Digital violence is massive in Europe – economy

A few months ago, a case would have occurred in Hamburg and now concerns justice. A store owner called a police officer a “student pilot”, according to the official’s allegation. Follows: charges of insult, the prosecutor’s office investigated, the criminal proceedings will soon open.

If this episode had taken place on the internet, if the victim had been a woman instead of a police officer, if the insult had been a much meaner word or even a threat of death or rape, the case would likely have shot differently. Most likely, nothing would have happened. “Hate on the net usually has no consequences, unfortunately it has to be said that way,” says Anna-Lena von Hodenberg, founder of the organization Hate Aid, which supports victims of hate on the net with funding from legal costs, among others.

Open detailed view

“The platforms have invested a lot of money in lobbying in Brussels,” explains Anna-Lena von Hodenberg, founder of the Hate Aid organization.

(Photo: Andrea Heinsohn / oh)

A new representative survey carried out on behalf of Hate Aid and the Alfred Landecker Foundation shows: Digital violence has taken on massive proportions in Europe. 91% of young adults have witnessed the hate and agitation on the Internet multiple times. One in two people in the 18-35 age group have even been personally affected by digital violence. Across all age groups, more than two-thirds of those surveyed have experienced hatred and unrest on the Internet in their lifetime. Women in particular are affected and, therefore, censor themselves: 52% of women surveyed are increasingly cautious and anonymous via social networks for fear of digital attacks. But 35 percent of men are intimidated by the threat of hate. A total of 2,000 people aged 18 to 80 across the 27 EU member states were interviewed for the study in 2021.

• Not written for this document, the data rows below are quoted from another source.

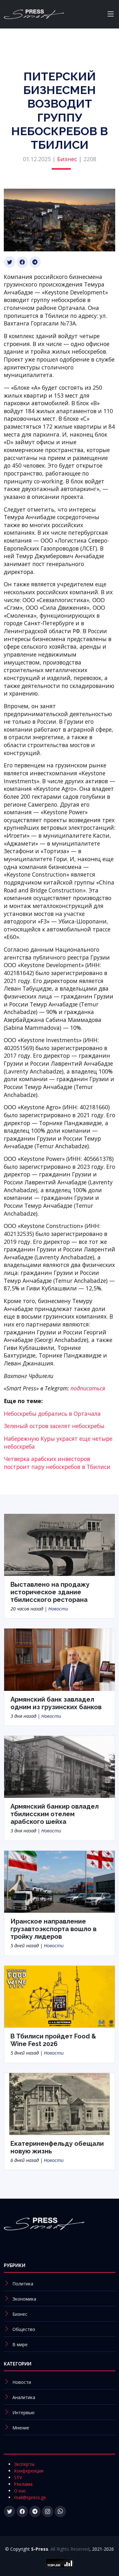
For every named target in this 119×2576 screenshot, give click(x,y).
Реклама (23, 2484)
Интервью (23, 2412)
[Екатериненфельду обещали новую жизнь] (59, 2103)
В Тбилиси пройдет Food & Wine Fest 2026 (53, 2040)
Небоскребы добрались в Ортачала (52, 1413)
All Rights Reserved (69, 2549)
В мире (20, 2344)
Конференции (28, 2471)
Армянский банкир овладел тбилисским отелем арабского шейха (54, 1814)
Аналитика (23, 2397)
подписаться (87, 1388)
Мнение (20, 2428)
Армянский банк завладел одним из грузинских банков (56, 1703)
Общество (23, 2329)
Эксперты (24, 2464)
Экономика (24, 2299)
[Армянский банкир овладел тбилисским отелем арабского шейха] (59, 1766)
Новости (58, 1608)
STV (18, 2477)
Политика (22, 2284)
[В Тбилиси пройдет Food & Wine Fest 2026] (59, 1996)
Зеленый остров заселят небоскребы (54, 1426)
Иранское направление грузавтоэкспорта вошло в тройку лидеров (53, 1929)
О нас (20, 2491)
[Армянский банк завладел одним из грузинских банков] (59, 1659)
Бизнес (67, 159)
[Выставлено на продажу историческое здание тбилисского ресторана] (59, 1544)
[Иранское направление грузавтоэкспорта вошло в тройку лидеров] (59, 1881)
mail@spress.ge (30, 2497)
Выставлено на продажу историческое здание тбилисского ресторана (49, 1592)
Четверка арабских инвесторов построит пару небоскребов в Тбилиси (57, 1463)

However, unwanted online nude photos, slurs or threats of rape rarely end up in court. “Twitter and Facebook are in Ireland. A Greek victim should formulate the complaint in English and file it in Ireland in a legally secure manner,” Hodenberg explains. “It’s expensive, nobody does that.” And most victims are also reluctant to try to assert their rights directly against major social media platforms such as Twitter or Facebook or against pornographic platforms where real or fake images or videos of women are often found against their will. . “The obstacles are too high,” says Hodenberg.

EU is working on new legislation

In the survey, 80% of people say that online platforms such as Facebook, Google and Twitter are not doing enough to protect themselves against digital violence. More than 90 percent of respondents are in favor of more effective removal of reported illegal content. 80% of those questioned would like to have a say in the criteria according to which contributions are presented to them. 84% of men and 92% of women believe that laws are inevitable or at least desirable to control online platforms.

It’s likely that these will come – but it’s still unclear what they will look like. The European Union will soon adopt the law on digital services on this subject. The European Parliament wants to take a decision on this in December, and there will be a big hearing in Brussels next Tuesday. From next year, the European Council, the Commission and the Parliament will jointly negotiate how to proceed for the protection of network users and the rights and obligations of platform operators.

Hate Aid participates in the process and wants to sensitize European politicians alongside the victims. “The platforms have invested a lot of money in lobbying in Brussels,” explains Hodenberg. “Of course, they have no interest in users being able to better enforce their rights and, for example, oppose. To do that, they would need better content moderators, better internal processes, and so on. it costs money. ” A petition from Hate Aid and several other European organizations such as # Não Partilhes from Portugal, Digitalt Ansvar from Denmark or Stop Fisha from France has already collected more than 10,000 signatures. The aim is to better protect women against digital violence, including an EU-wide obligation to remove stolen nude photos from the internet and a point of contact on each country’s platforms for victims. can contact in their language, whereas so far most have only received standard automated responses to complaints. “We are really not calling for a revolution,” says Hodenberg. “These are the fundamental rights of users.